Dataset entries
+ + + +

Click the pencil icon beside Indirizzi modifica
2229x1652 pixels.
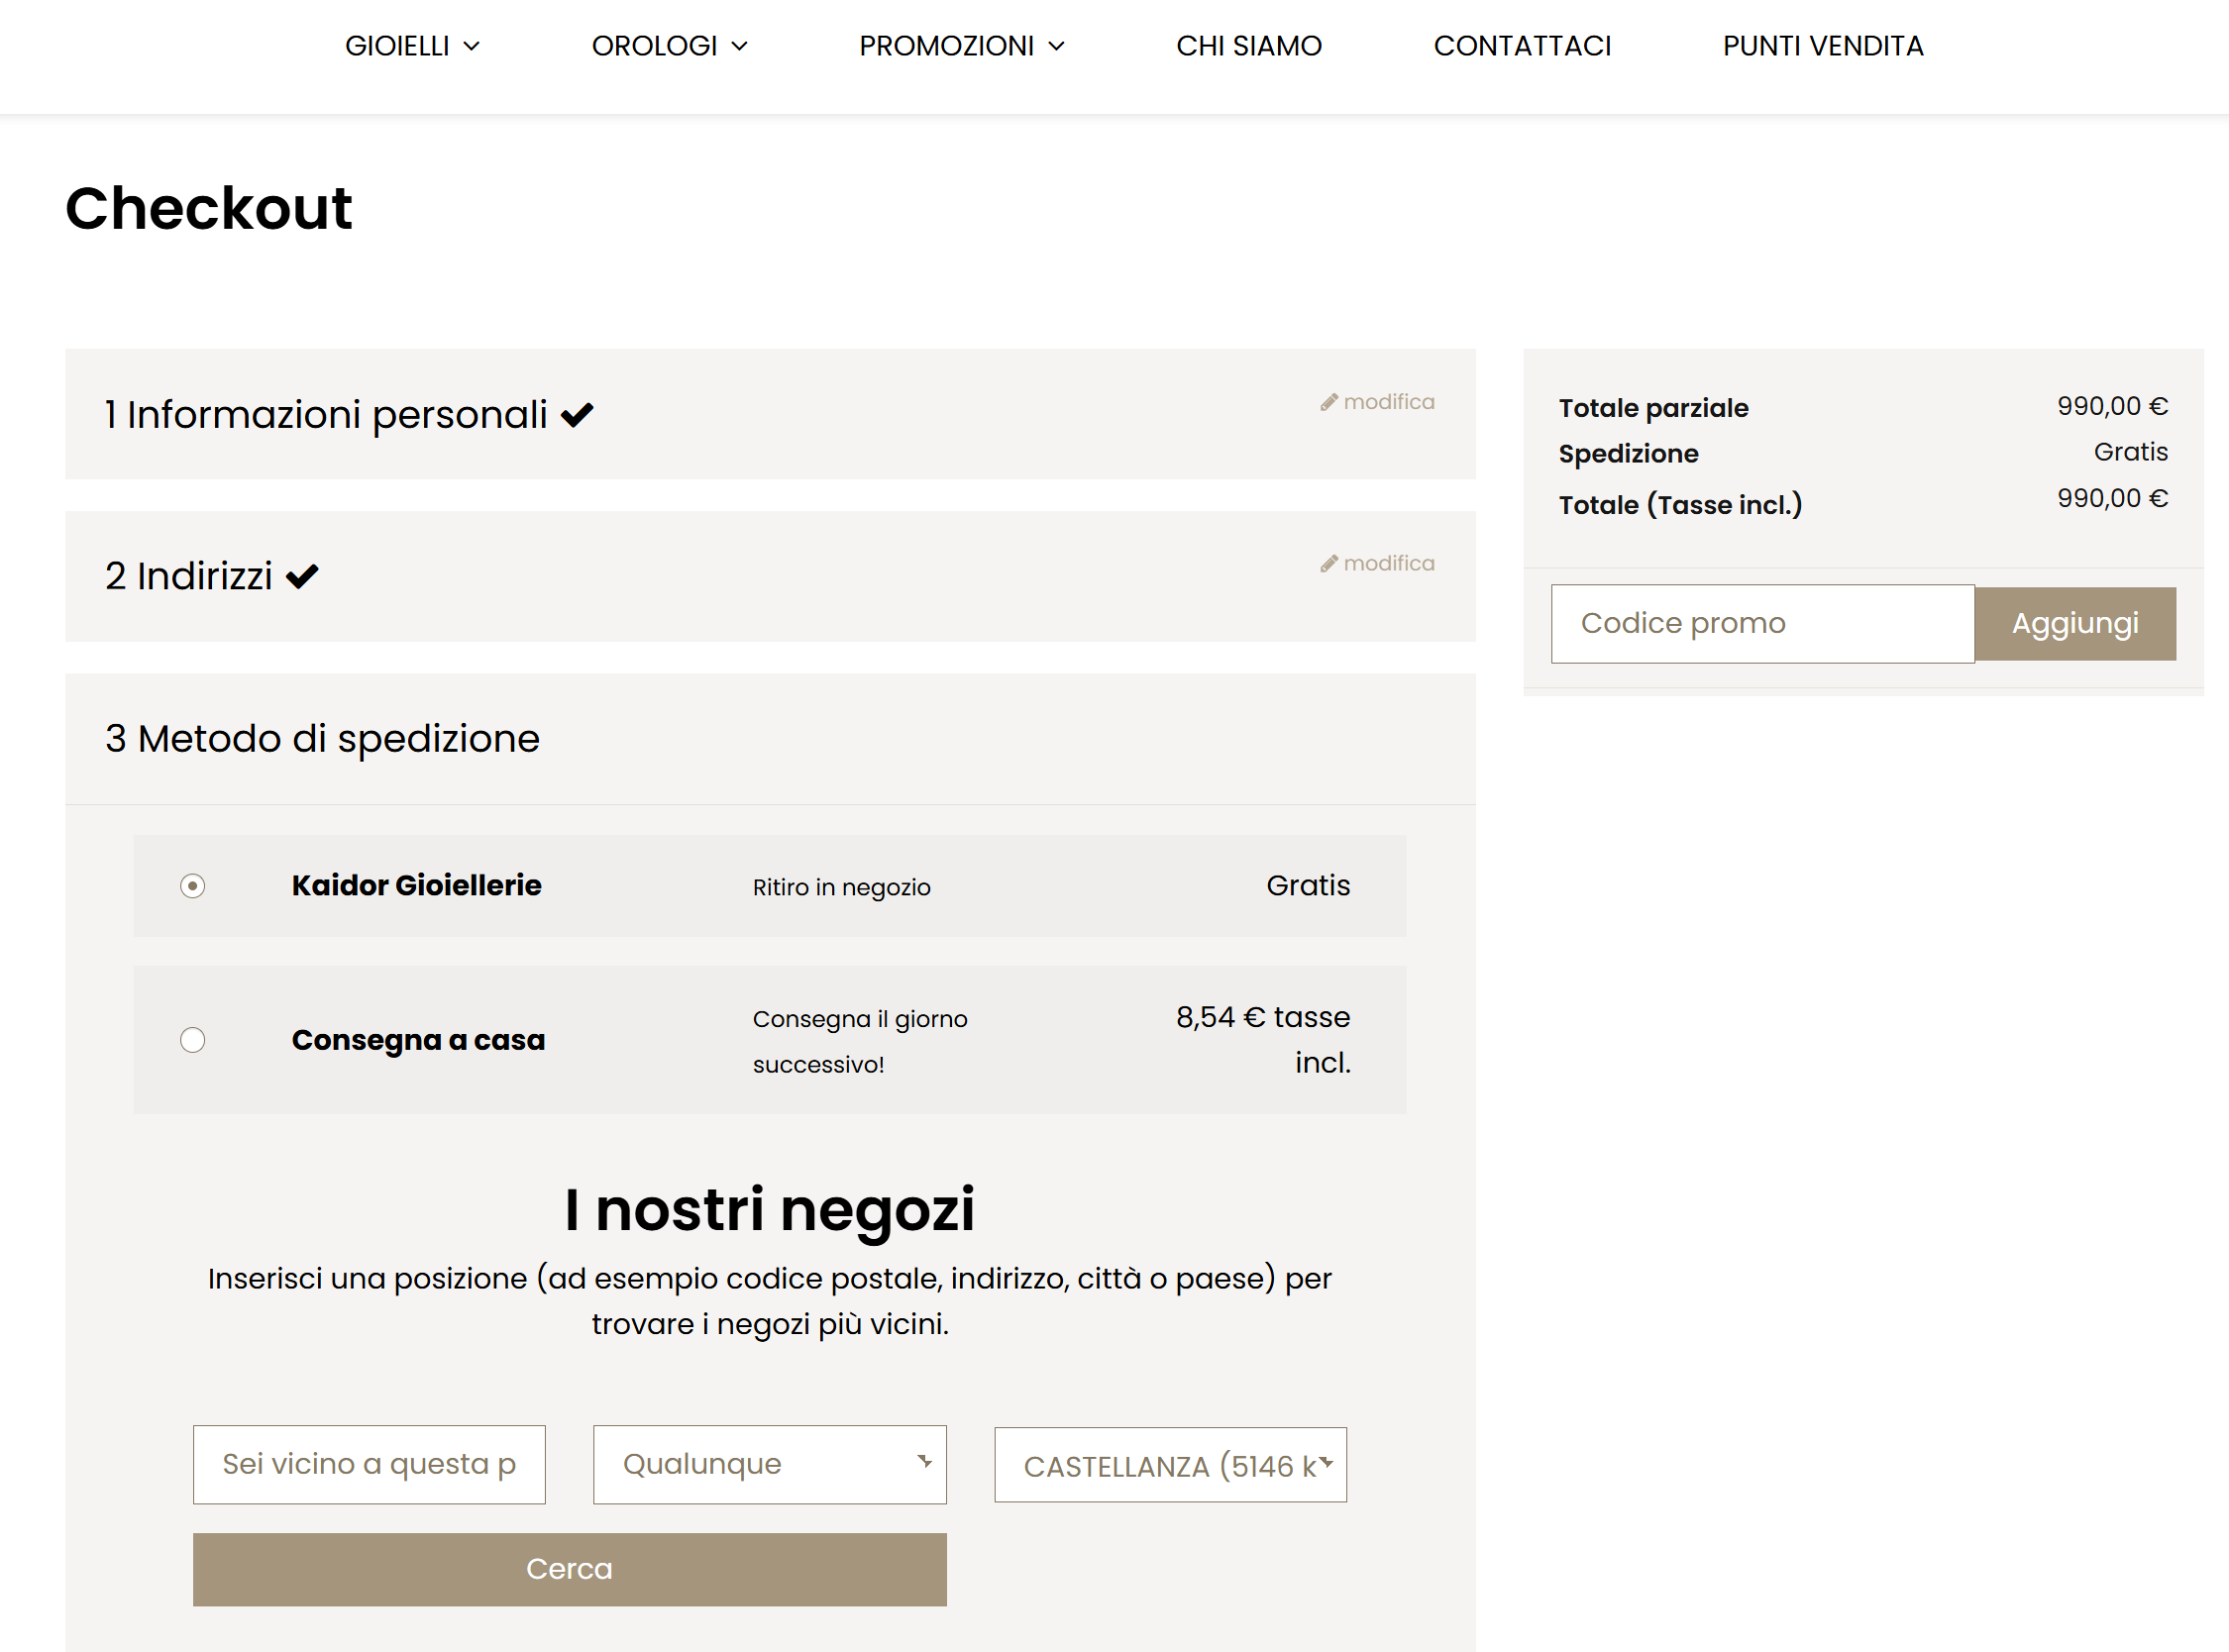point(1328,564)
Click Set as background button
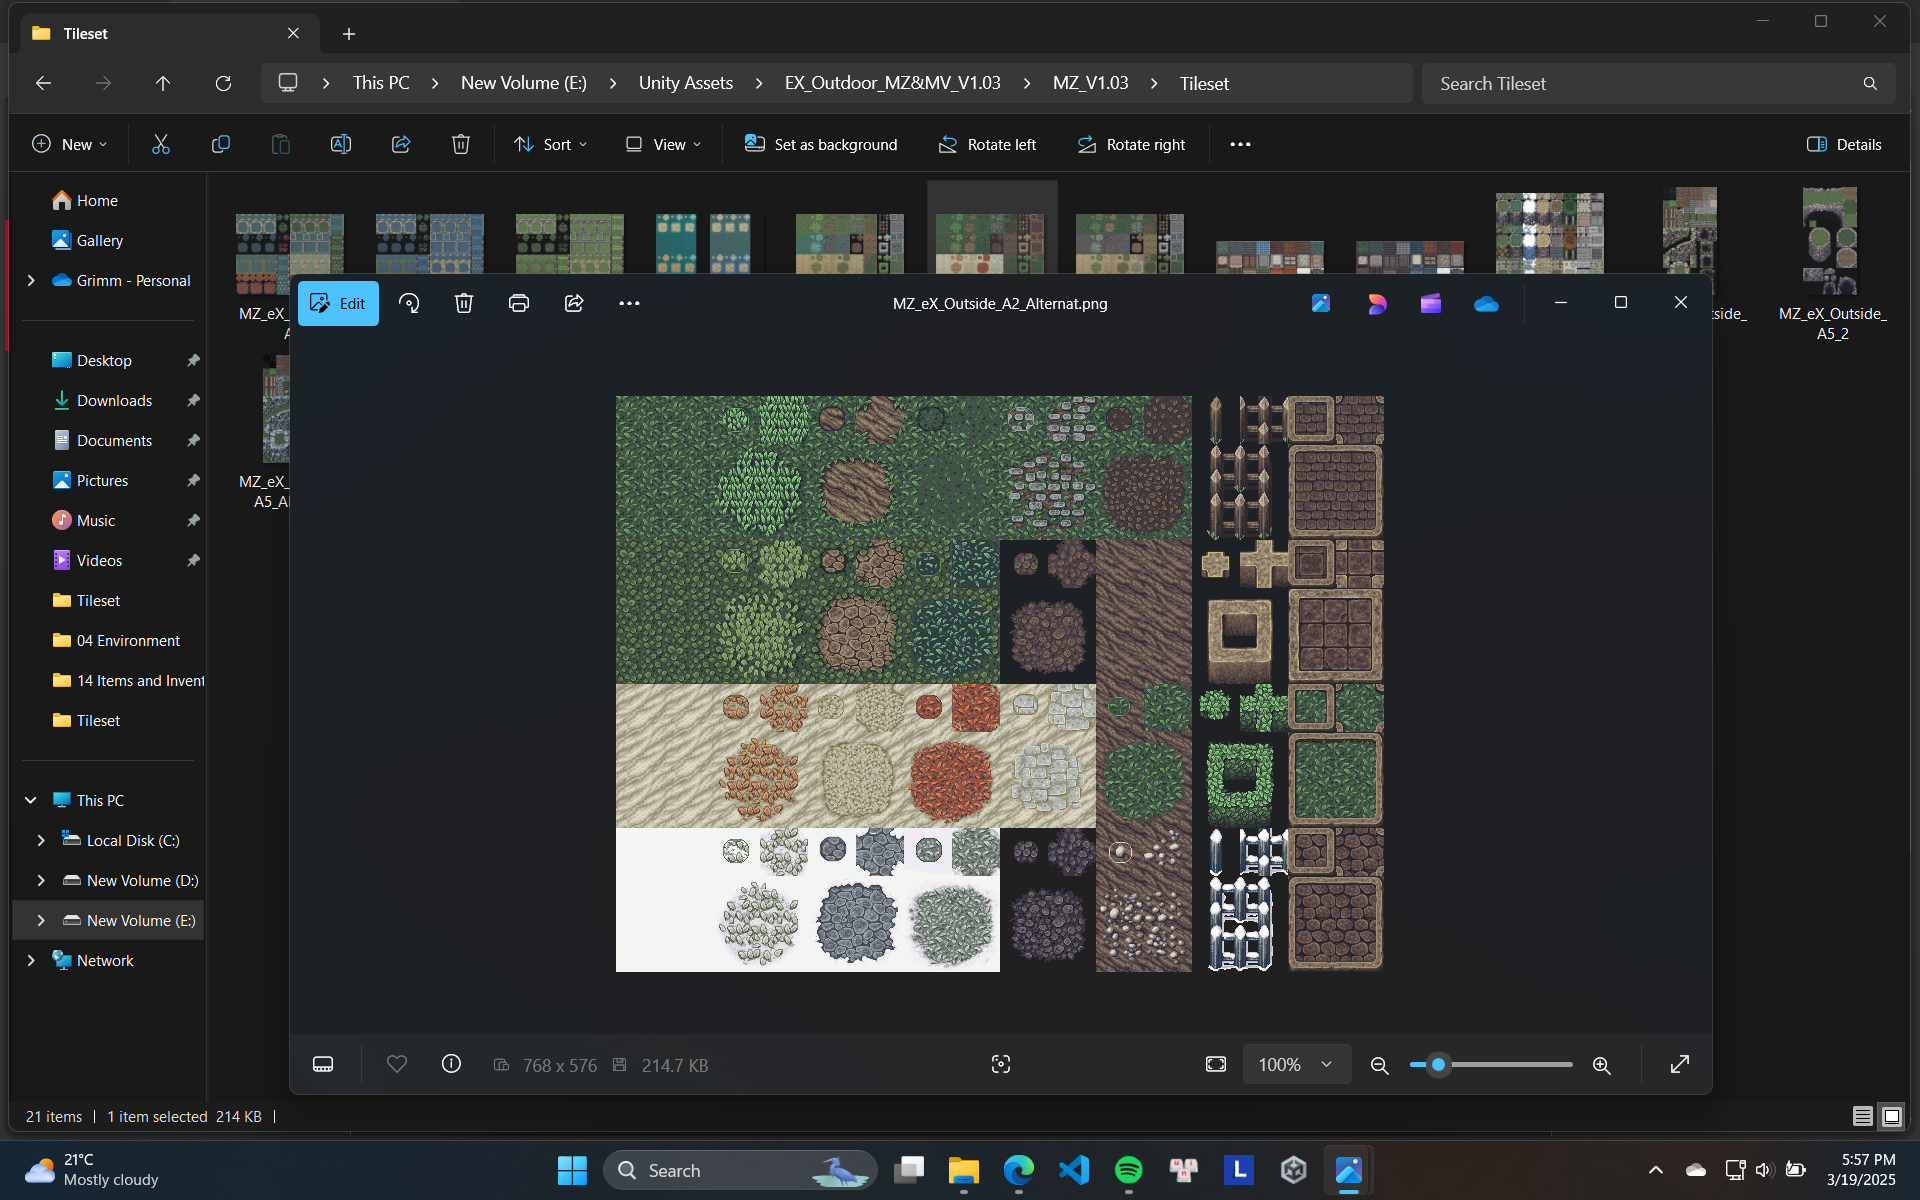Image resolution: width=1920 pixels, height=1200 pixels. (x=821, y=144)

+ + + +

Task objective: The records above should be returned exactly, with only their pictures held back.

Result of this exercise:
Click the pencil icon beside Indirizzi modifica
2229x1652 pixels.
point(1328,564)
Click Set as background button
Image resolution: width=1920 pixels, height=1200 pixels. (x=821, y=144)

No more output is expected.